A spokesman for the team said: “Despite positive reviews for the output put together by the production team, it turns out the organisers had no proper business plan, no advertising revenue had been secured, and promised investors failed to materialise. Even worse, programmes were supplied to Latest TV in Brighton without a contract being signed, or even an email exchange, programmes Latest now say they never agreed to pay for.
“Frequent upbeat statements to the production team from director Keith Hayes, that funds were just around the corner, persuaded the production team to keep faith, the most recent such statement just hours before the plug was pulled. This meant that unpaid invoices escalated quite unnecessarily. The result is that most of the team have received not one penny from the start in promised fees.”
They say they are seeking to publicise their position after the company began advertising for a new production team.
One of the unpaid freelancers, Dan Davies said: “We now know there never was any money to pay anybody, but the directors were content to let the programmes run and the bills mount knowing this.
“We have not even had an apology.
“Instead, adverts have been placed for another group of people to form a production team. Anyone who sees this advert or has responded to it would be well advised to steer well clear, or insist on payment up front.”
Freelancer Chloe King added: “I feel sad for everyone involved that it has come to this. The team worked hard to short deadlines for many weeks only to find we were not to be paid.
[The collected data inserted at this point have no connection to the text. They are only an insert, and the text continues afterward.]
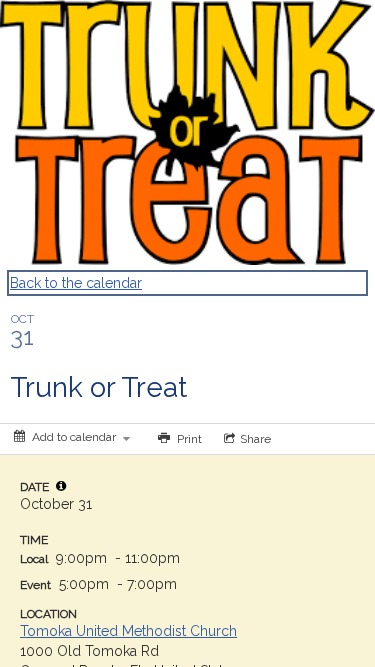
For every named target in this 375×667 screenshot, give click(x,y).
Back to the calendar (76, 283)
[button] (61, 486)
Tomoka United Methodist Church (128, 631)
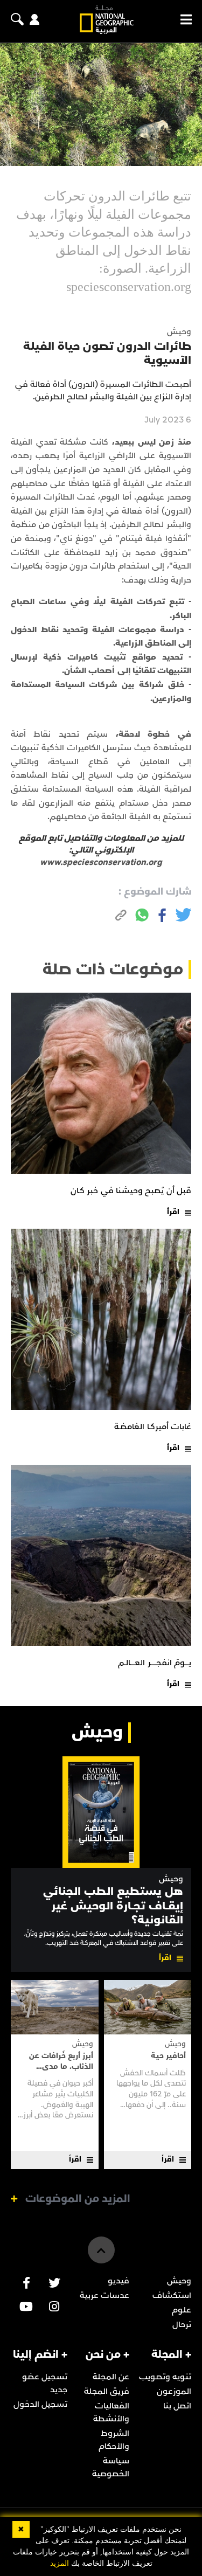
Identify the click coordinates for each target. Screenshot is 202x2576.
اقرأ (173, 1211)
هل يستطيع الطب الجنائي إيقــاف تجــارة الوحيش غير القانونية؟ (113, 1905)
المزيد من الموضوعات (77, 2199)
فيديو (118, 2280)
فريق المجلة (106, 2391)
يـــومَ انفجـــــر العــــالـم (154, 1662)
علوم (181, 2309)
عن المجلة (111, 2376)
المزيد (59, 2563)
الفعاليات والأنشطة (111, 2412)
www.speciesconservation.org (101, 862)
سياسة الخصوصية (110, 2467)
It really brings home the precariousness of freelancing.
“I was asked to do this work for Chalk TV, I didn’t seek it out, and I don’t want others to be approached, as I was, with the promise of secure work that never materialises.”
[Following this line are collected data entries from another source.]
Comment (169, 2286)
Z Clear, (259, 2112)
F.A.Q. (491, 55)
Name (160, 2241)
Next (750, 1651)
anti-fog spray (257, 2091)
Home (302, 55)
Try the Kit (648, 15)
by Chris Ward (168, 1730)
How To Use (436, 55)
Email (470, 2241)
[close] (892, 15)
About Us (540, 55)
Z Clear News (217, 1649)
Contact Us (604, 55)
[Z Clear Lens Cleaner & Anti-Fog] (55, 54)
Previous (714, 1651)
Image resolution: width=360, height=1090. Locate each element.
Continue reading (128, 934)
When approached by the Sussex Express, station director Keith Hayes confirmed that a group of freelancers had not been paid for work done for the station but said Chalk TV is still an active company.
Speaking on behalf of Mr Hayes and Chalk TV, commercial consultant Trevor Heathfield said the company disputed the figure owed to the freelance team, saying the true amount is ‘far lower than £20,000.’
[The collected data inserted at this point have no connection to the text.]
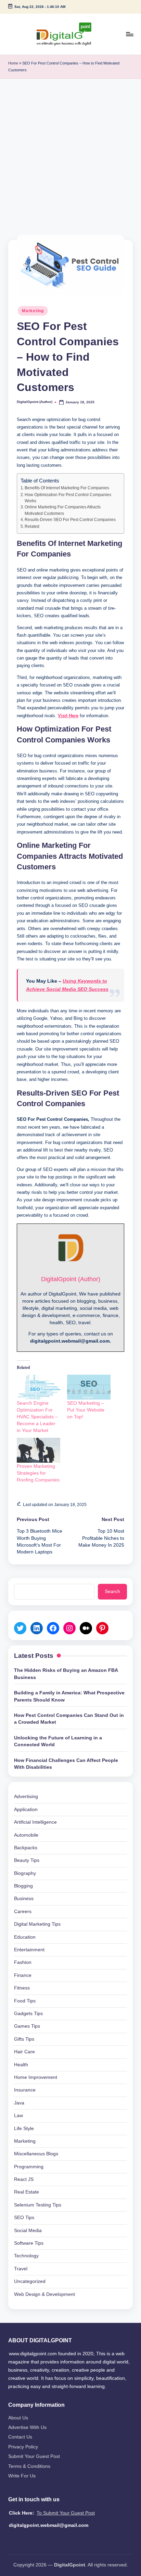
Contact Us (20, 2437)
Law (18, 2115)
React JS (24, 2179)
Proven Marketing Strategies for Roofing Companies (38, 1472)
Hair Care (24, 2051)
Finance (22, 1975)
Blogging (23, 1885)
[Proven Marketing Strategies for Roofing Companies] (38, 1450)
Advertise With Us (27, 2427)
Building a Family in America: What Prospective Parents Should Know (69, 1696)
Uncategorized (30, 2281)
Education (25, 1937)
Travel (20, 2268)
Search (112, 1591)
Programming (28, 2166)
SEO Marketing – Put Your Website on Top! (85, 1409)
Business (24, 1898)
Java (19, 2102)
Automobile (26, 1835)
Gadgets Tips (28, 2013)
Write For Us (22, 2475)
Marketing (32, 310)
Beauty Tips (26, 1860)
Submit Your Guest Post (34, 2456)
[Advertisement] (70, 152)
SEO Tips (24, 2217)
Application (26, 1809)
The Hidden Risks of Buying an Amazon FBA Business (66, 1674)
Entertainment (29, 1949)
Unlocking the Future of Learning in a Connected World (58, 1741)
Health (21, 2064)
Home (13, 63)
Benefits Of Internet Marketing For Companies (67, 488)
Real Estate (26, 2192)
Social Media (28, 2230)
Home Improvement (35, 2077)
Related (32, 526)
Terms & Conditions (29, 2466)
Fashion (22, 1962)
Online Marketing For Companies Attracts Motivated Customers (63, 510)
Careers (22, 1911)
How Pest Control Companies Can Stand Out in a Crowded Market (69, 1719)
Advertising (26, 1796)
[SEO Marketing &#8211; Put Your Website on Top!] (89, 1387)
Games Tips (27, 2026)
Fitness (22, 1988)
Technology (26, 2255)
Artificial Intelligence (35, 1822)
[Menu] (129, 34)
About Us (18, 2417)
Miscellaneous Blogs (36, 2153)
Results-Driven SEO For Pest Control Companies (70, 520)
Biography (25, 1873)
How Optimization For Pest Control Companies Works (68, 498)
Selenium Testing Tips (37, 2205)
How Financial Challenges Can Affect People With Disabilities (66, 1764)
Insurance (25, 2090)
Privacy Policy (23, 2446)
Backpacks (25, 1847)
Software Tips (28, 2243)
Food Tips (25, 2000)
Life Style (24, 2128)
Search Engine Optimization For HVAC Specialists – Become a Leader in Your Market (37, 1416)
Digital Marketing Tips (37, 1924)
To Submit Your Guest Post (66, 2513)
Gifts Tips (24, 2039)
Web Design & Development (44, 2294)
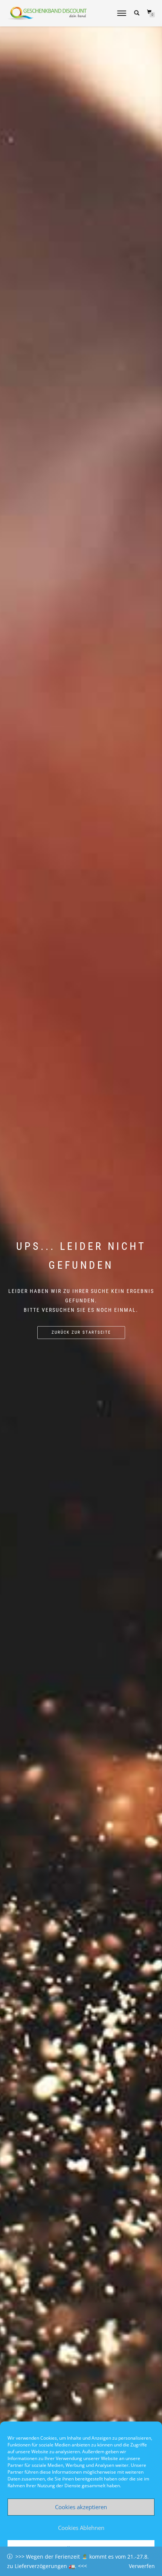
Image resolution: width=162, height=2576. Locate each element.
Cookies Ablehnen (81, 2527)
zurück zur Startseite (81, 1332)
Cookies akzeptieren (81, 2507)
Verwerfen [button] (142, 2566)
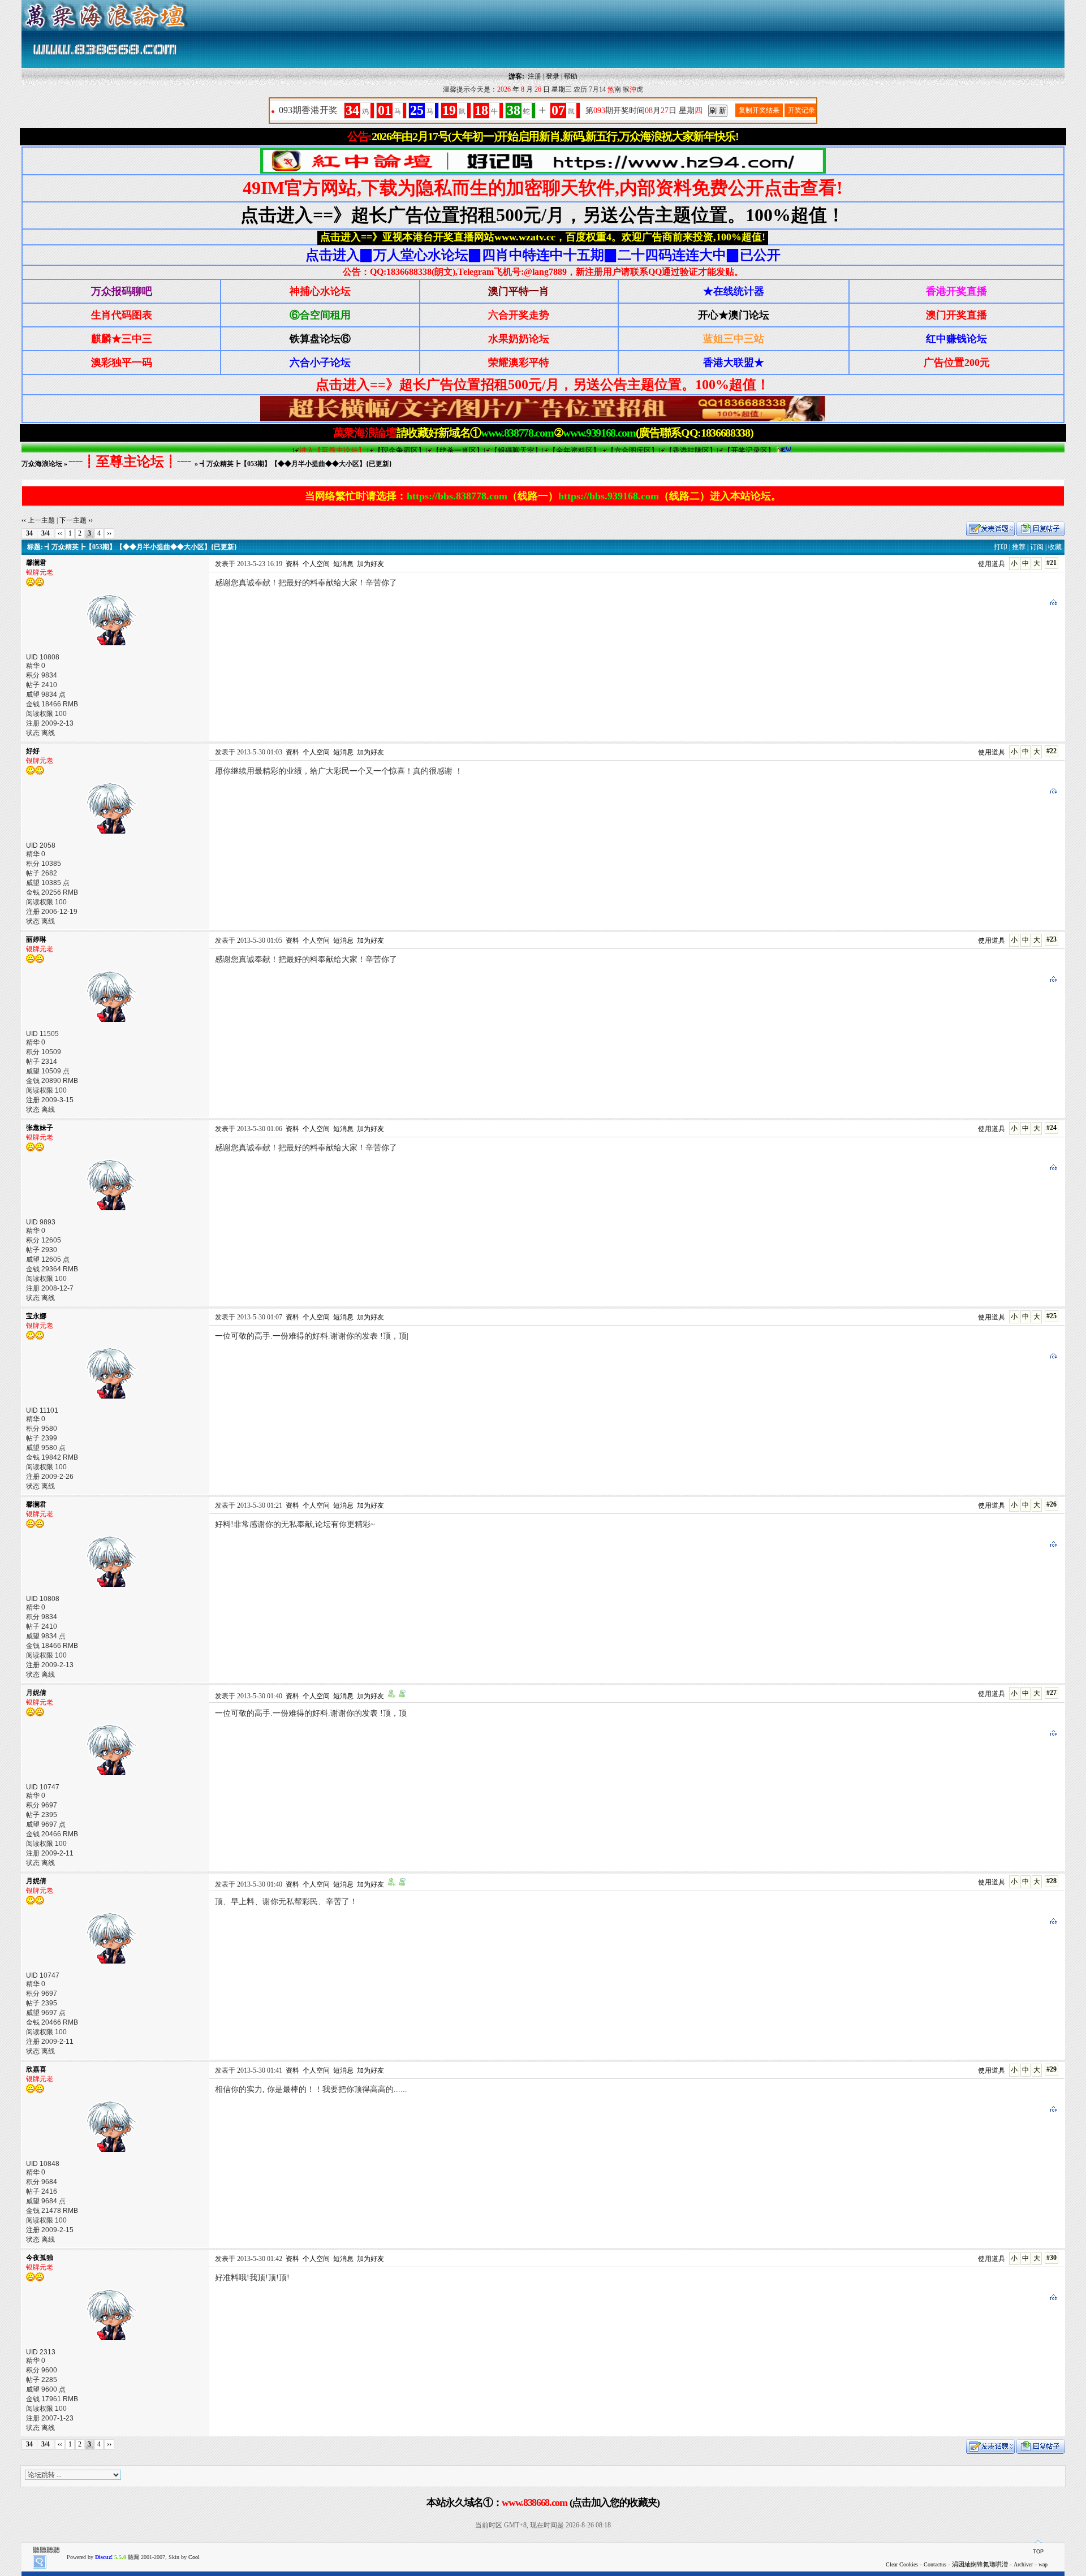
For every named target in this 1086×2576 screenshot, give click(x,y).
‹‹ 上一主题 (38, 520)
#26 (1051, 1504)
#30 (1051, 2258)
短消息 (343, 564)
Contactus (935, 2564)
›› (109, 533)
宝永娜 (36, 1316)
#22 (1051, 751)
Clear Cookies (902, 2564)
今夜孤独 (39, 2258)
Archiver (1023, 2564)
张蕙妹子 (39, 1128)
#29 (1051, 2069)
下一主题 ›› (76, 520)
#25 (1051, 1316)
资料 (292, 564)
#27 (1051, 1693)
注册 (534, 76)
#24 (1051, 1128)
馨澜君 (36, 563)
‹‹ (60, 533)
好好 (33, 751)
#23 (1051, 939)
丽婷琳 (36, 939)
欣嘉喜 (36, 2069)
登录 (552, 76)
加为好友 (370, 564)
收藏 (1055, 547)
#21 (1051, 563)
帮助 (571, 76)
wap (1043, 2564)
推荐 (1018, 547)
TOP (1038, 2552)
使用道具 (991, 564)
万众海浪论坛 (41, 464)
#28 (1051, 1881)
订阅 (1037, 547)
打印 (1000, 547)
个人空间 (316, 564)
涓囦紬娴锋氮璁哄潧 (980, 2564)
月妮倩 (36, 1693)
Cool (194, 2557)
In an email sent to the freelancers, Mr Heathfield said: “As a result of your actions as a group issuing a PR campaign aimed at damaging Keith, I am afraid to say that has finalised the situation for Chalk TV Ltd and the impact on you personally is there will now be no possible way that the company can repay you therefore sadly you have set yourself on fire.
“The damage that this has/will cause is irreparable for Chalk and will be the final nail in the coffin. As you are fully aware it was the intention to repay you from forthcoming revenues from Chalk but as a result of the publicity it will prove impossible to trade as Chalk.
“So in summary you have achieved what you set out to do – damage Keith through retribution but in the same action you have hurt yourself. So just to be crystal clear you will not receive any money whatsoever now or in the future from Chalk.”
After being approached for comment a spokesman for Latest TV said that it had at no point offered to pay for the programmes.
The spokesman said: “Latest TV only ever offered to showcase Chalk TV’s programmes. We have acted honourably throughout and made it clear at the outset we would not be able to pay for programmes aired. We are always happy to showcase local programmes on our channel but as a small local TV company we do not have commissioning budgets.”